• [Exercise] Repeat the records verbatim, starting at the line containing "This screenshot has" and ending with the last line of the records, both ends included. Leave the pictures out of your answer.

• [Saved data entries]
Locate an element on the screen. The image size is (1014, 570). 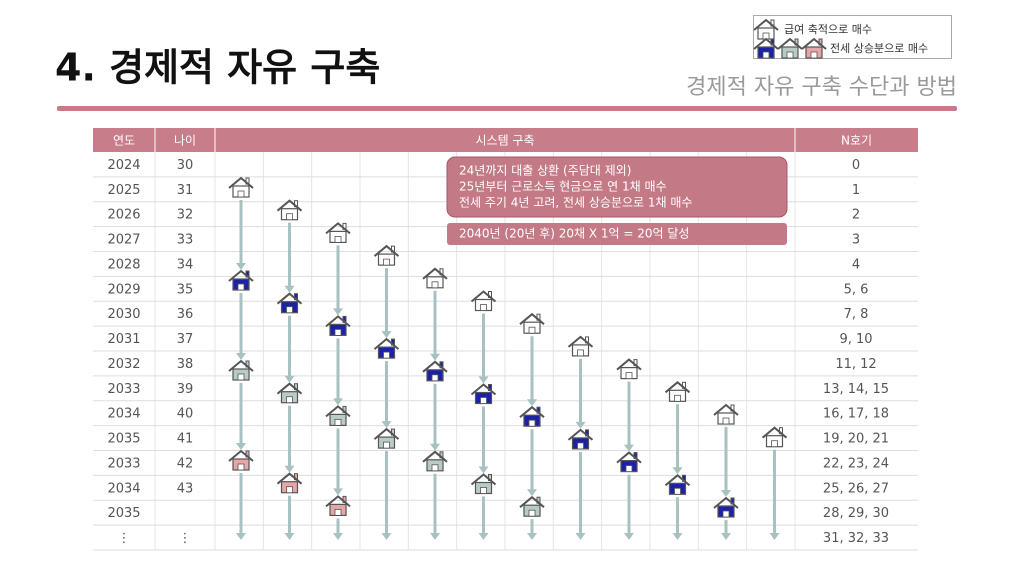
cell: 22, 23, 24 is located at coordinates (856, 464).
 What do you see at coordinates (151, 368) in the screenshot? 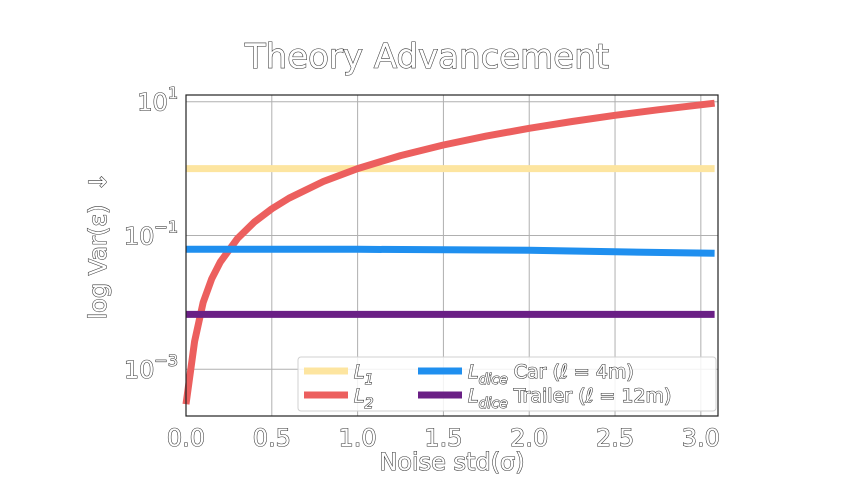
I see `y-tick-label: 10⁻³` at bounding box center [151, 368].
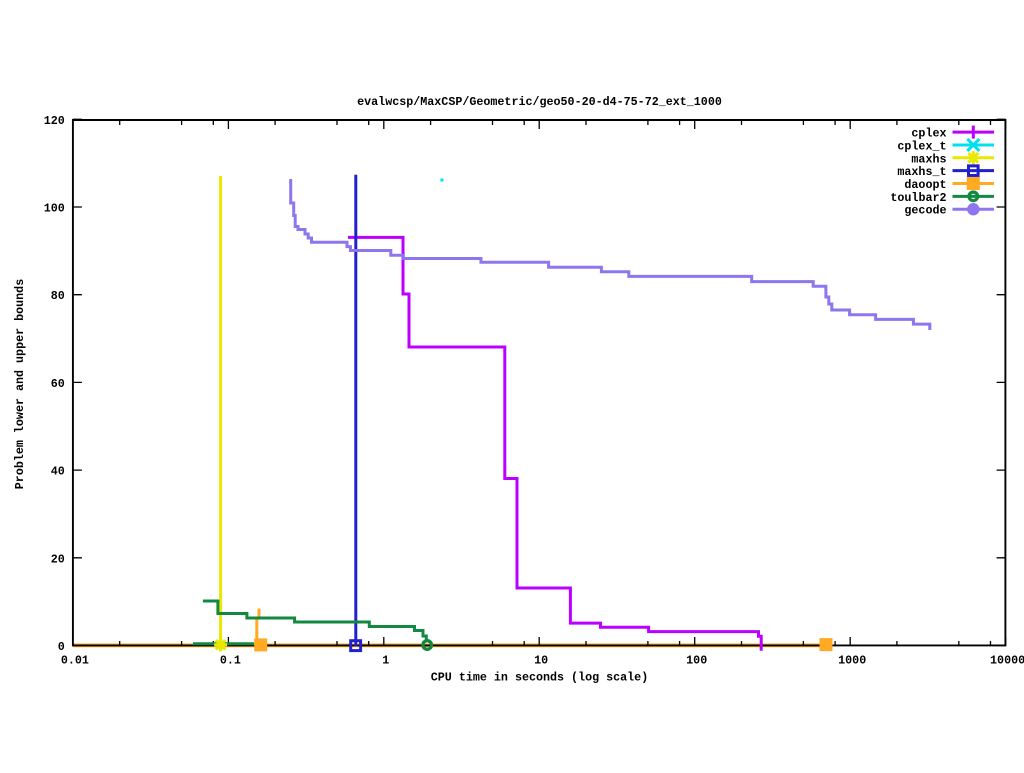  I want to click on svg-text: 60, so click(58, 384).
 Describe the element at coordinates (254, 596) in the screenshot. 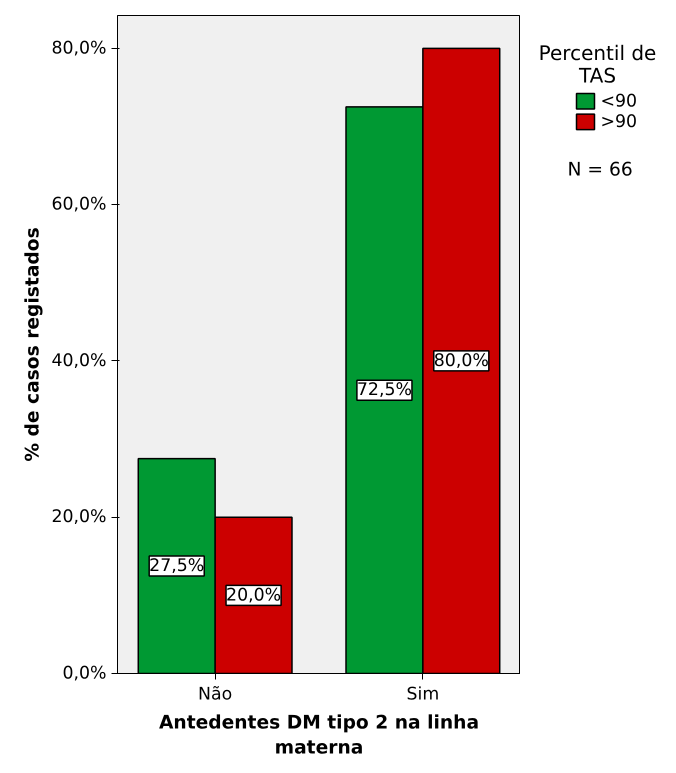

I see `data-label: 20,0%` at that location.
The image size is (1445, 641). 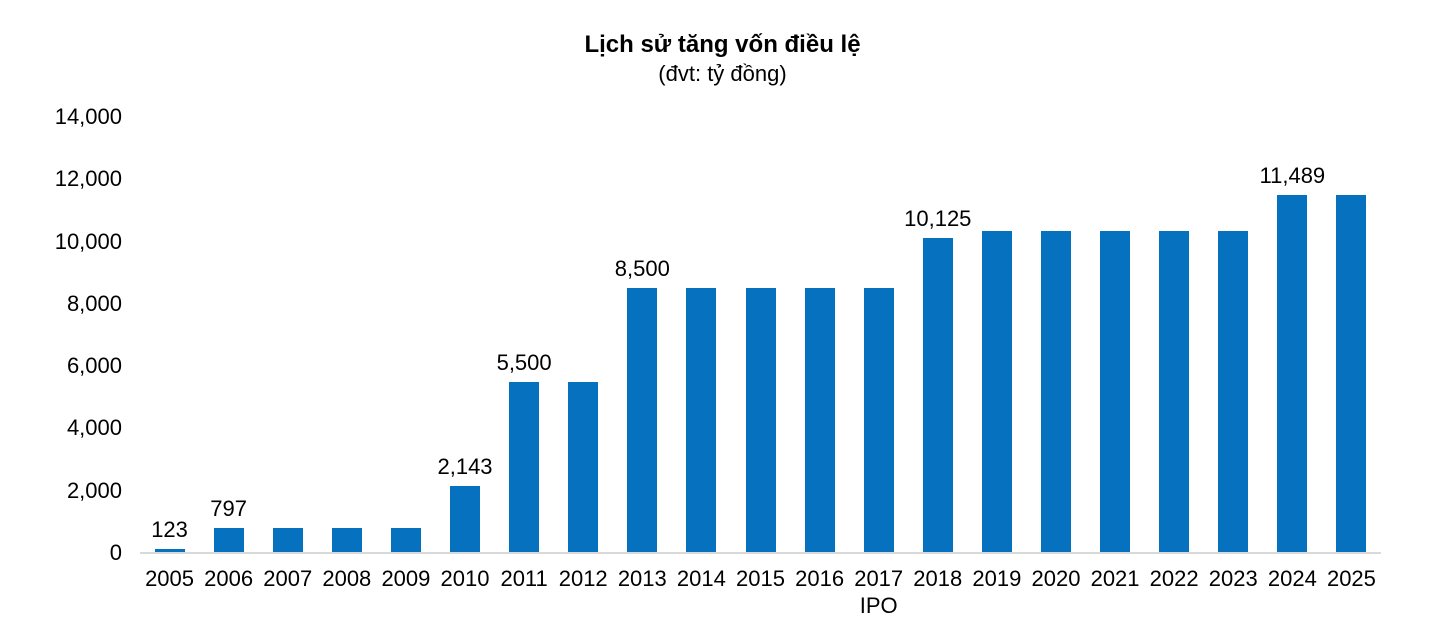 What do you see at coordinates (228, 508) in the screenshot?
I see `bar-value-label: 797` at bounding box center [228, 508].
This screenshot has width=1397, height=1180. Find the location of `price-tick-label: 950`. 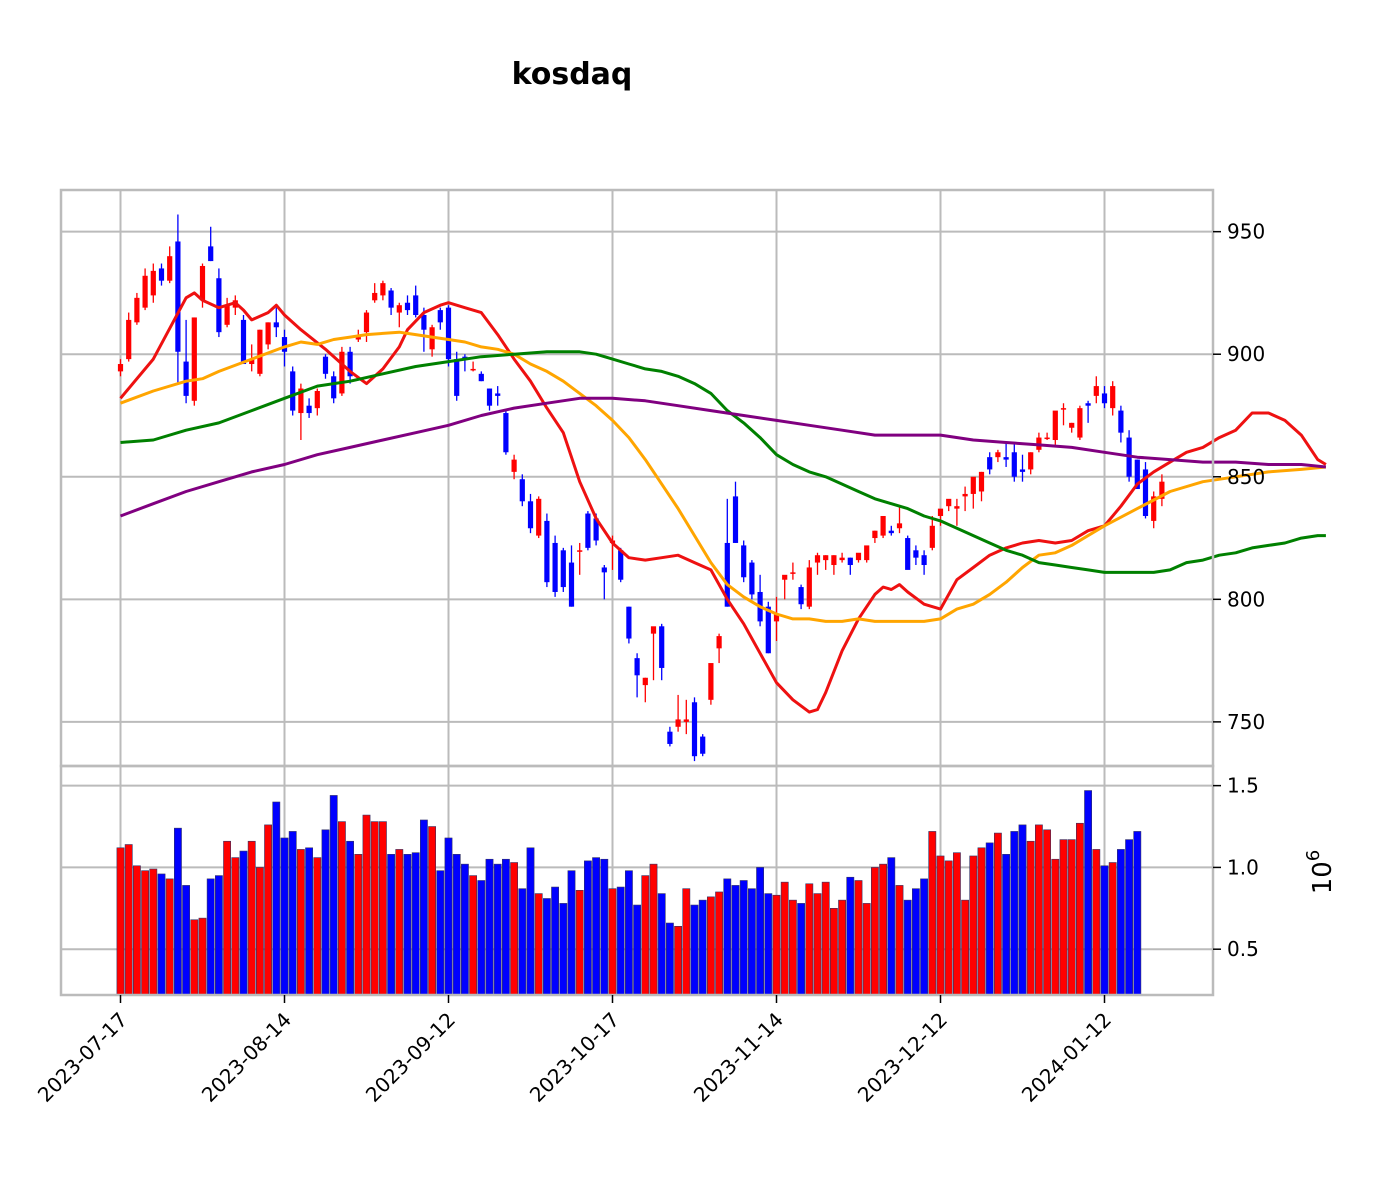

price-tick-label: 950 is located at coordinates (1246, 232).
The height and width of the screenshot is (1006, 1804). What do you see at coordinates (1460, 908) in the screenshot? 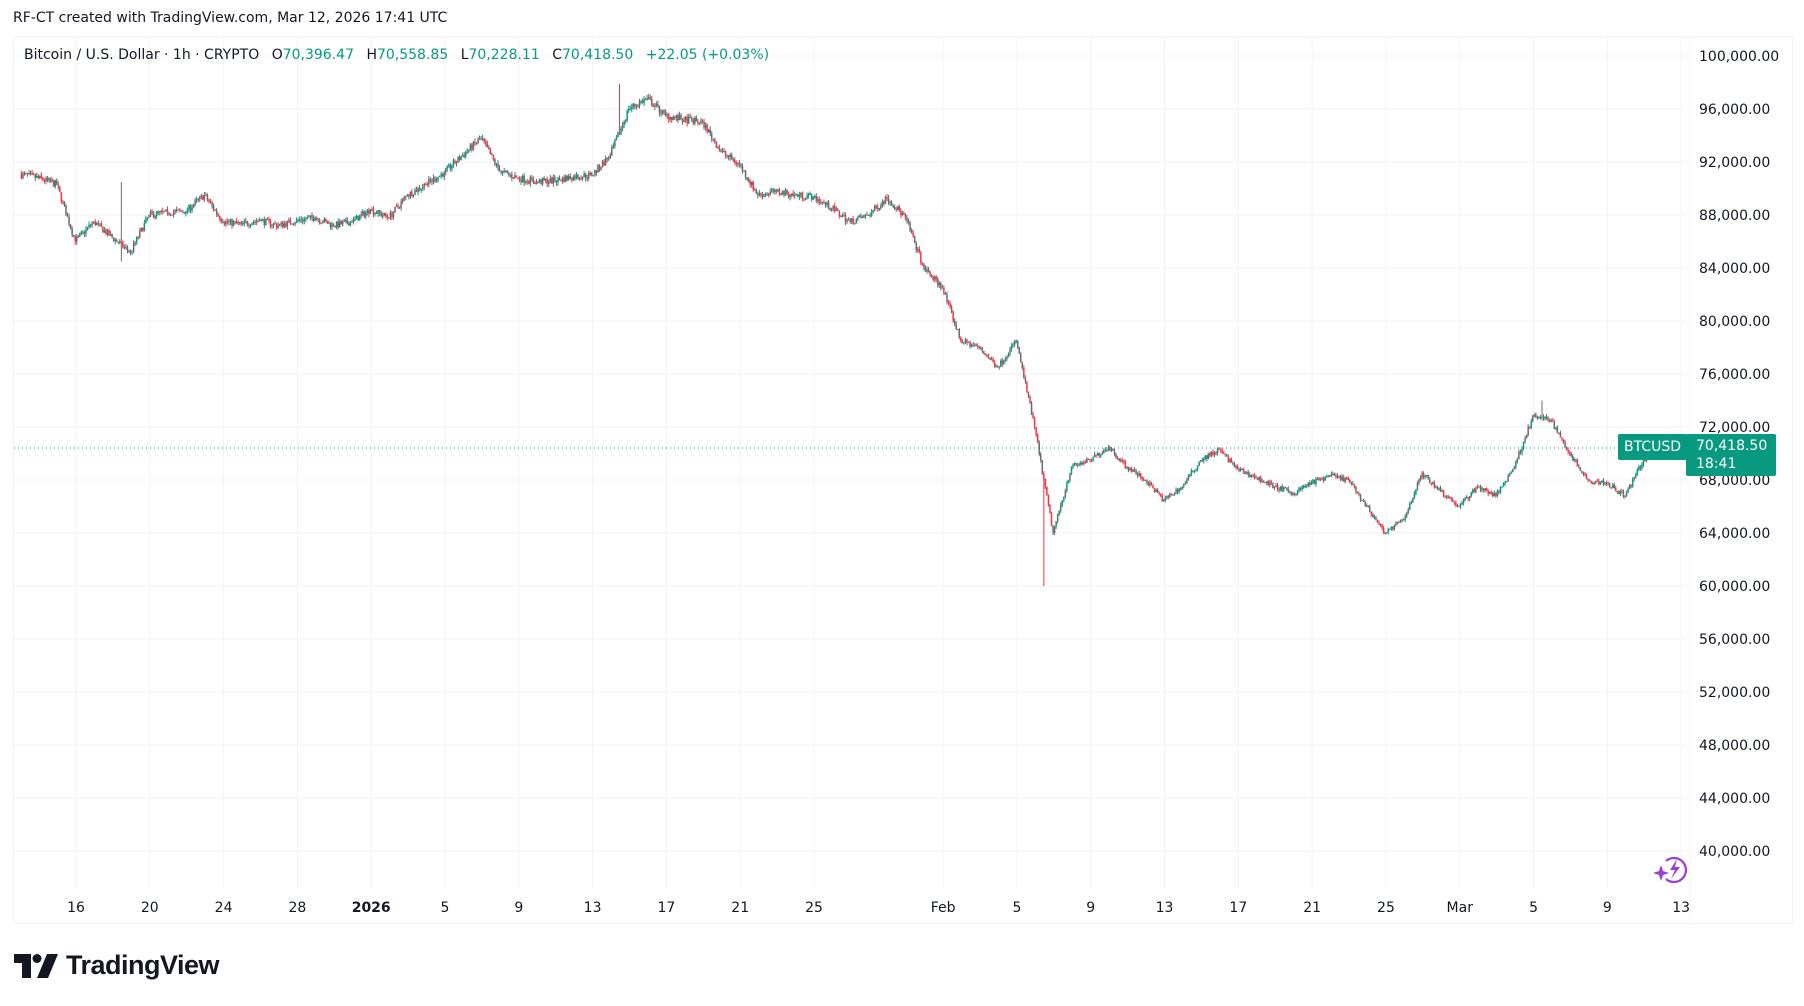
I see `x-tick-label: Mar` at bounding box center [1460, 908].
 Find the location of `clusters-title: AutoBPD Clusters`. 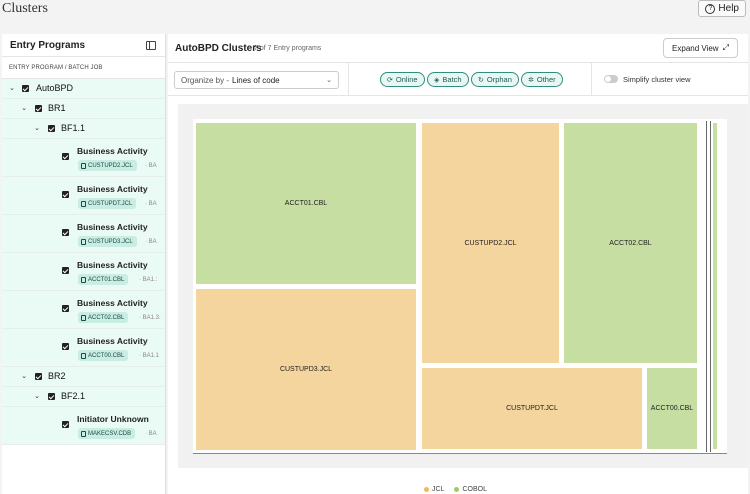

clusters-title: AutoBPD Clusters is located at coordinates (218, 48).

• [Exercise output]
This screenshot has width=1397, height=1180. Find the location of `price-tick-label: 950`. 

price-tick-label: 950 is located at coordinates (1246, 232).
The height and width of the screenshot is (1006, 1804). What do you see at coordinates (1460, 908) in the screenshot? 
I see `x-tick-label: Mar` at bounding box center [1460, 908].
 Find the location of `clusters-title: AutoBPD Clusters`. 

clusters-title: AutoBPD Clusters is located at coordinates (218, 48).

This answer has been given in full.